Jean-Luc Monard a ouvert les débats.
Depuis plus de 30 ans, Savatou, association de tourisme social à but non lucratif, rassemble autour de valeurs et d’actions solidaires des adhérents collectifs (CSE notamment) et individuels. Elle a pour objectif de permettre au plus grand nombre d’accéder aux loisirs, aux sports, à la culture, aux vacances. Ce jeudi 10 février, elle organisait à la bourse du travail de Grenoble une matinée sur “l’économie du cinéma”. Sujet d’actualité après les mois de fermeture de salles ou de jauges restreintes, et l’explosion des plateformes numériques.

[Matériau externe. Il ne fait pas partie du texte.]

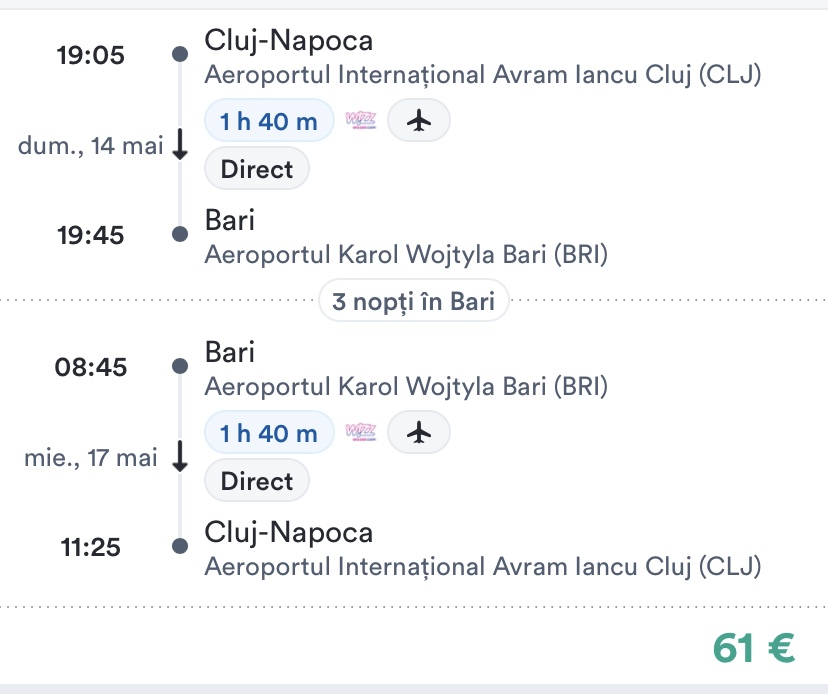
Task: Click the Direct badge on the return flight
Action: tap(257, 481)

Jean-Luc Monard, vice-président de l’association Savatou pour l’Isère, a introduit cette rencontre en précisant que les quelques deux cents collectivités liées à Savatou ont une grosse activité cinéma et qu’en Isère quarante-quatre cinémas sont partenaires de Savatou. Avant la crise sanitaire, c’est à dire en 2019, un million d’euros de tickets cinéma ont été ainsi vendus, dont 60% dans des salles de grands groupes, 30% dans des cinéma privés locaux et 10% dans des cinémas associatifs et municipaux.
Un modèle fragilisé par la crise sanitaire
Laurent Blois, délégué général du Syndicat CGT des ouvriers, techniciens et personnels administratifs du cinéma et de l’audiovisuel (SPIAC-CGT), a ensuite présenté en détail la situation, plutôt alarmante, du monde de la production cinématographique : rassemblant quelques 40 000 professionnels, ce secteur bénéficie, depuis la mise en place, en 1946, du Centre national du cinéma et de l’image animée (CNC) de financements issus d’un “pot commun », alimenté par une taxe de 10% prélevée sur chaque ticket de cinéma vendu et versée au CNC, y compris pour les films produits ailleurs qu’en France. Les chaînes de télévision publiques ont aussi obligation, diversement respectée, d’investir dans la production de films pour le cinéma. La France est ainsi le plus gros producteur de films en Europe (jusqu’à 240 par an en 2019) mais avec une disparité considérable (d’un facteur cinq à dix) entre les budgets de réalisation des films, les plus modestes atteignant à peine un million d’euros, ce qui pose notamment question sur le niveau de rémunération des professionnels.
S’ajoutent aux difficultés intrinsèques à ce système de production les conséquences de la pandémie, qui a vu exploser le nombre de films, d’ailleurs souvent de grande qualité, produits par les plateformes numériques.
En conclusion de cette présentation, Laurent Blois a souligné la grande incertitude qui pèse sur l’avenir de la production cinématographique.
Les échanges fournis avec la salle ont ensuite porté sur l’économie du court-métrage, les financements de films par les régions, le rôle (néfaste ou pas) des plateformes ; il a d’ailleurs été mentionné à ce sujet que la CGT propose la mise en place d’une plateforme publique.
Un commerce, mais pas seulement
Jacques Richer, président de l’Association des cinémas de recherche indépendants de la région alpine (ACRIRA) a animé la deuxième partie de cette matinée en nous présentant le panorama des salles de cinéma en France. Le tissu en est remarquablement dense, avec quelques deux mille cinémas totalisant six mille écrans ; presque toutes les villes de 10 000 habitants ou plus ont au moins une salle de cinéma et la moitié d’entre elles est classée Art et essai.
Il nous a ensuite présenté sa vision du rôle des salles : un cinéma, c’est un commerce dans sa fonction principale mais il représente un enjeu sociétal : aller au cinéma est un temps collectif pour se découvrir et découvrir les autres. Il est d’ailleurs significatif que les tickets de cinéma vendus en France concernent pour 50% le cinéma américain et pour 40% le cinéma français ; alors qu’aux Etats-Unis, les spectateurs vont voir 95% de films américains !
Concernant l’économie des salles, le concept de multiplex, le plus souvent dans des grands centres commerciaux à l’extérieur des villes (il y en a 226 aujourd’hui en France) doit nous interroger. Les 10% prélevés par le CNC ne suffisent pas à faire vivre les petites salles ; l’aide de l’Etat est indispensable aux salles Art et essai et la vente des tickets via les comités d’entreprise est aussi très importante.
La discussion a ensuite porté sur les moyens d’inciter les publics à retourner au cinéma, peut-être en associant aux films d’autres activités. Il a également été souligné qu’il faut réfléchir au rôle incitatif des CSE, qui pourraient peut-être proposer des tickets différents pour les petites salles et pour les multiplex et ne pas s’engager dans les abonnements aux plateformes.
L’ensemble des présentations et des discussions de cette matinée sur l’économie du cinéma a été filmé par Michel Szempruch, réalisateur de l’association Le fil Rouge ; l’enregistrement est accessible en ligne ici.